The deal also sends a couple of important signals to the Taliban side. To begin with, it demonstrates that the U.S. will no longer allow a hostile Afghan government to hold the negotiations hostage. This is important given the past history of Karzai torpedoing agreements long after the eleventh hour. Second, the release of the five Taliban commanders shows the U.S. side’s goodwill.

Perhaps most importantly, the deal demonstrated to the Taliban that the Obama administration is willing to expend political capital at home for negotiating with the Taliban. Given persistent charges that the Obama administration subordinates foreign policy objectives—particularly in Afghanistan—to domestic politics, it was imperative that the White House demonstrate this to the Taliban before discussions over more substantive agreements could proceed.

With the prisoner swap agreement out of the way, the U.S. and the Taliban are likely beginning to pursue these more substantive talks. The U.S. side is undoubtedly hoping to persuade the Taliban to end the insurgency and join the Afghan government in some capacity.

Even if this goal proves elusive—and there’s good reason to believe it will—having an open diplomatic channel to the Taliban will remain imperative. In fact, the diplomatic channel with the Taliban will become all the more important should the Taliban take parts of southern Afghanistan in the future, either before or after all U.S. troops are out of Afghanistan at the end of 2016.

That’s because for all the pessimism about Afghanistan’s future, the fact remains that the U.S. has won its war in Afghanistan. To be sure, the Afghan government is corrupt and almost completely incompetent, particularly outside Kabul, and it’s far from certain that the Afghan security forces can keep the Taliban insurgency in check.

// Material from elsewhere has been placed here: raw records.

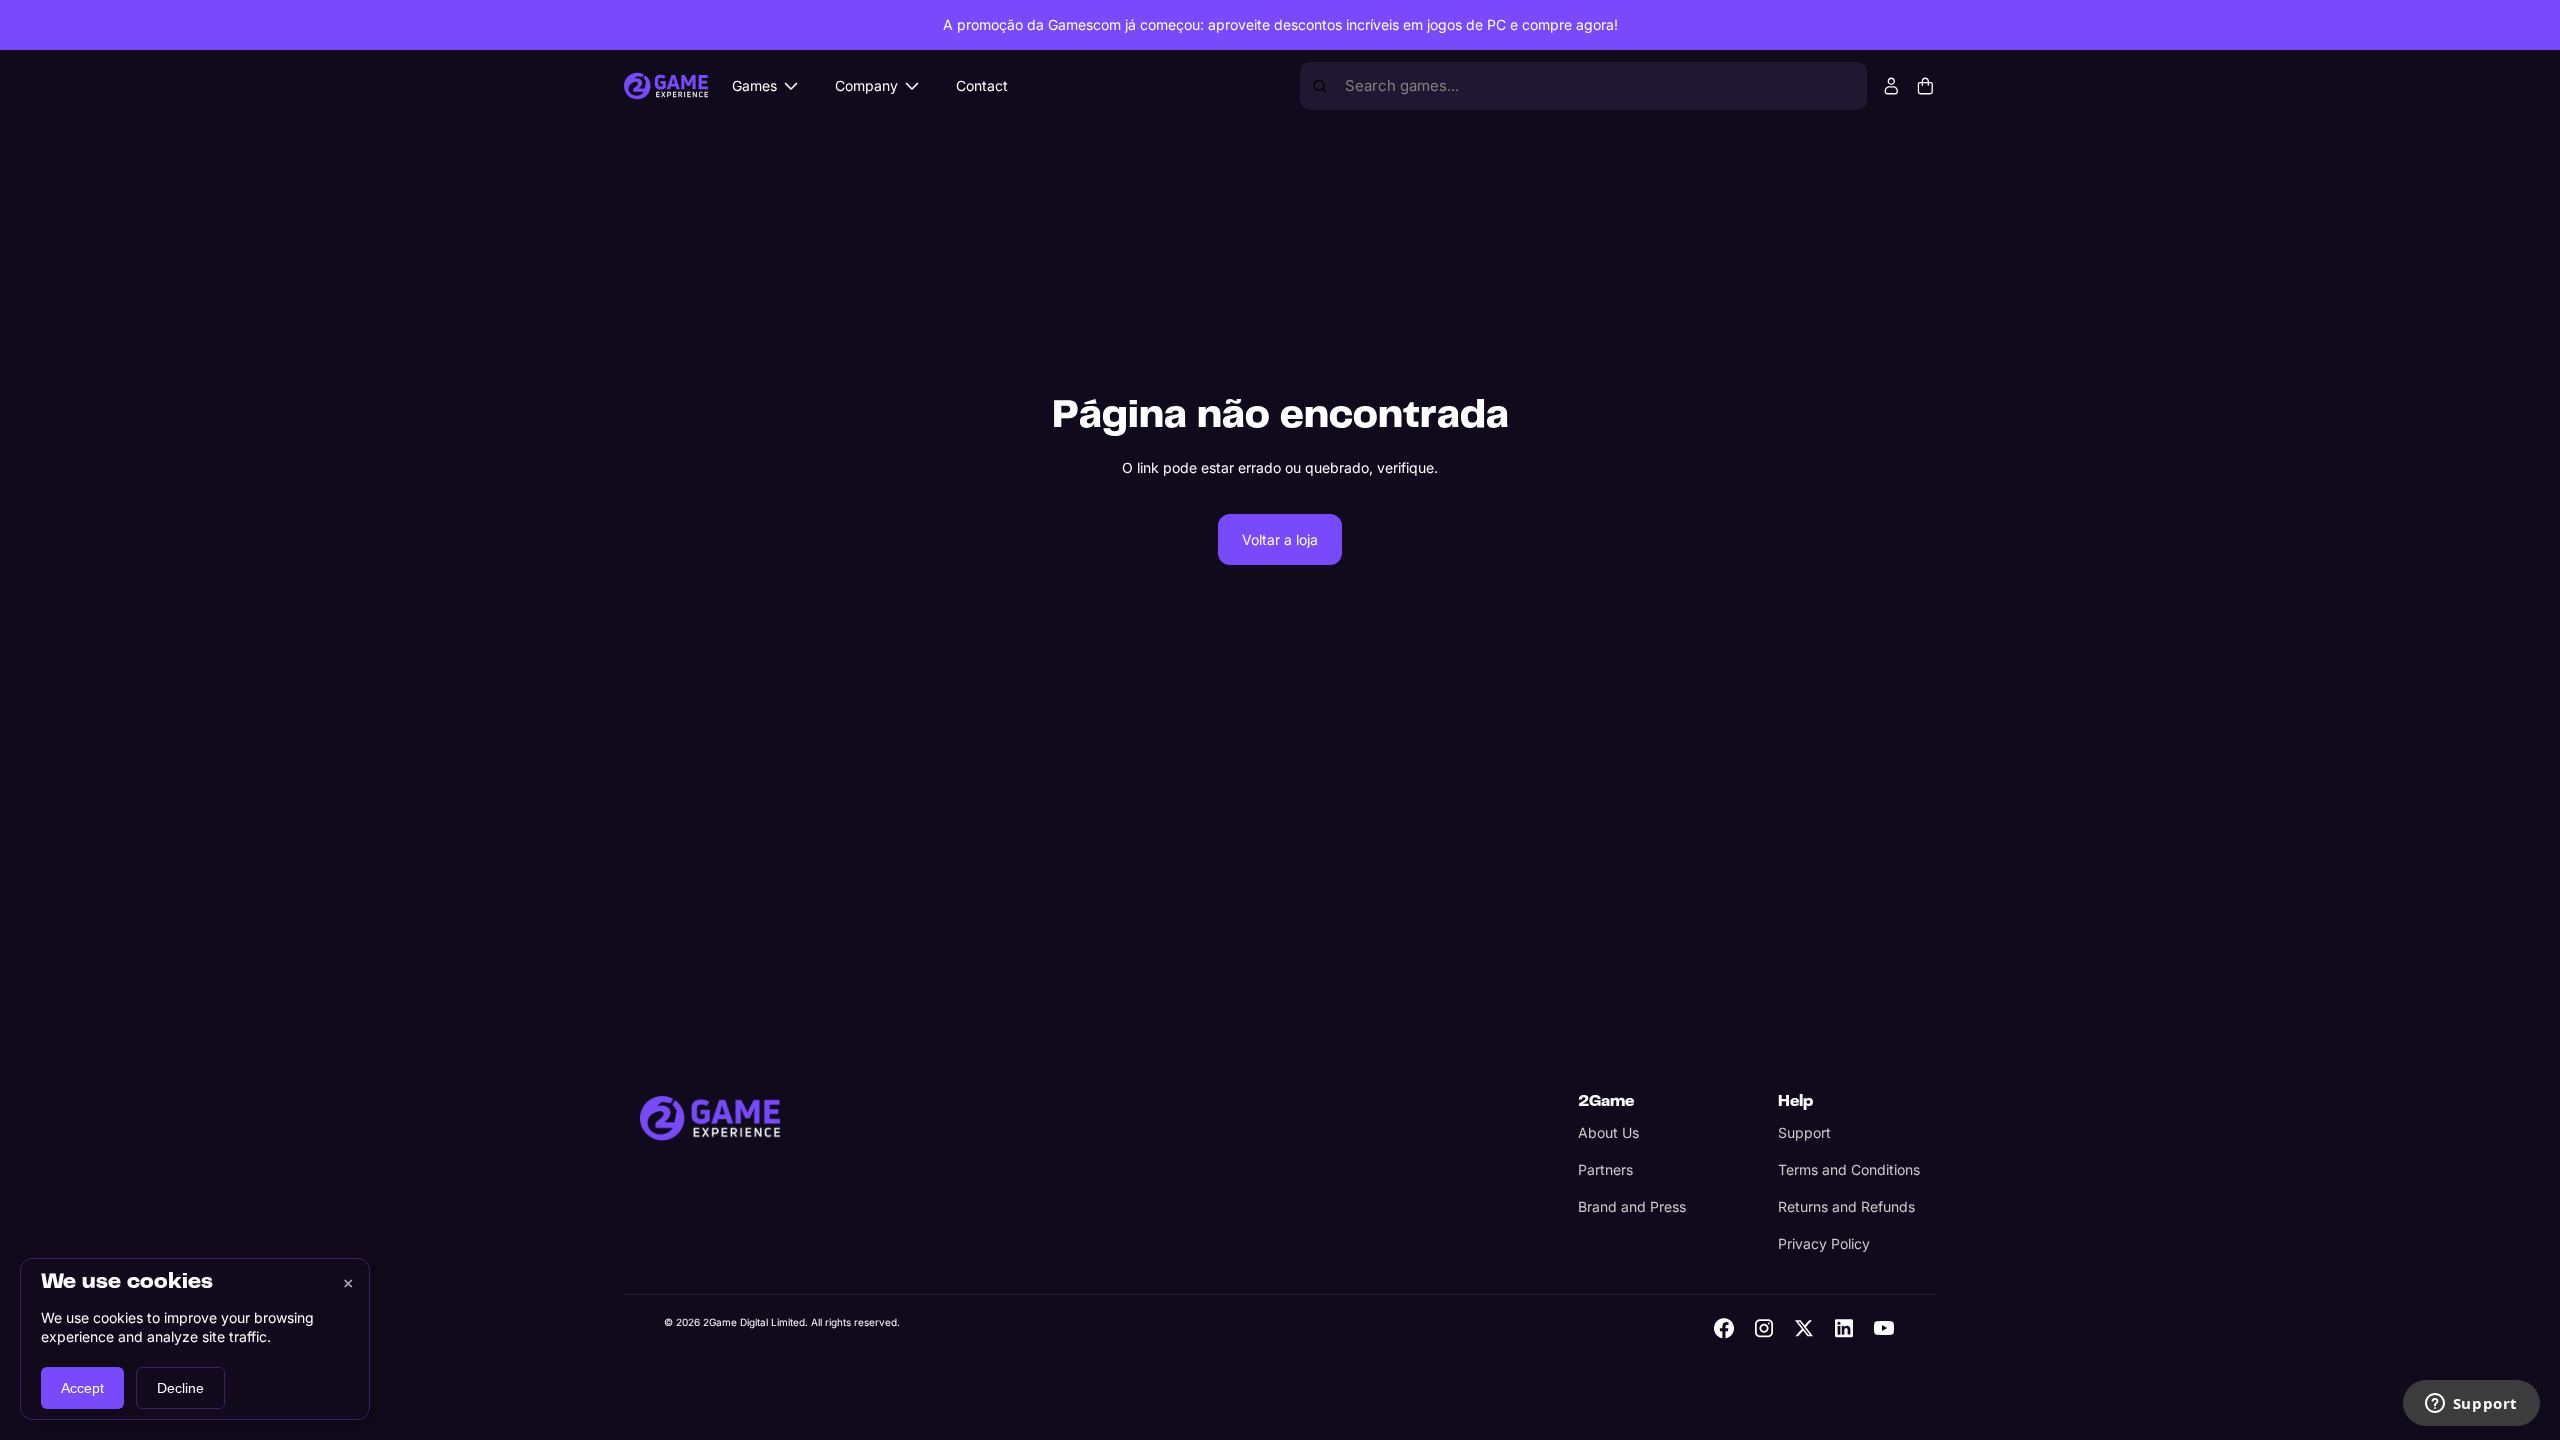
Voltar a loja (1280, 539)
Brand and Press (1632, 1206)
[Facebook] (1724, 1328)
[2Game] (710, 1118)
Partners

These facts notwithstanding, the rationale behind the war in Afghanistan was never to eliminate the Taliban, much less to establish a democratic government in Kabul. Indeed, immediately after the 9/11 terrorist attacks, then-President George W. Bush even offered to allow the Taliban to stay in power as long as it handed over all al-Qaeda leaders and operatives in the country. It was only when Mullah Omar refused to hand over Osama bin Laden that the U.S. decided it must overthrow the Taliban government.

Moreover, the U.S. has not been particularly aggressive at trying to eliminate Mullah Omar and his closest aides in the years since. In fact, for all the U.S. drone strikes in Pakistan, Washington has generally steered clear of targeting Quetta, where Mullah Omar and the senior Taliban leadership are universally believed to be “hiding” out.

This underscores the fact that the Afghan War was always about eliminating al-Qaeda’s leadership and preventing the transnational terrorist group from ever again using the country as a safe haven from which to mount terrorist attacks on the U.S. and its allies. A diplomatic channel with the Taliban allows the U.S. the opportunity to achieve that objective regardless of the outcome of the Afghan civil war. Should the Taliban make gains in Afghanistan after NATO leaves, Washington will almost certainly use the channel to communicate to the Taliban that it will not actively oppose its return to power so long as the Taliban denies al-Qaeda and other transnational terrorist groups a safe haven.

This is an example of what President Obama meant when he discussed trying to hit singles and doubles rather than swinging for the fences. The U.S. may be appalled by the Taliban’s medieval governance, but it’s willing to acquiesce to it as long as the group doesn’t provide al-Qaeda leaders a home in Afghanistan.